▶ Extract to read
The Dominican priory was founded by a wealthy Newcastle merchant, Sir Peter Scott. Friars differed from monks in that liturgical worship was not the principle focus of their life. They were clerics who initially lived solely by begging, and they were mostly located in urban areas. The Dominican order was founded by St Dominic, also known as Dominic of Osma or Dominic de Gusman, shortly after 1200.

Dominicans were forbidden to own buildings and land, but such property could be held in trust for them. Such was the case with Blackfriars, which was situated in the north west of Newcastle upon Tyne just inside the city walls. The priory and its grounds covered 7 acre, but also had two gardens and four small closes that provided a small income.

During the 14th century, the priory accommodated royalty on more than one occasion. In 1334 Edward III of England and Edward Balliol, the claimant to the Scottish throne, met there.

▶ Required work
In the Blackfriars text, who founded the Dominican priory? Answer from the Blackfriars text alone.

▶ Record set

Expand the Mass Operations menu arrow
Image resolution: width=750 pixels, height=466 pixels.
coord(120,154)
* * *
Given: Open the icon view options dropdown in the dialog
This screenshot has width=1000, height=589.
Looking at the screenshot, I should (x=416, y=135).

▶ Exercise answer
Sir Peter Scott, a wealthy Newcastle merchant.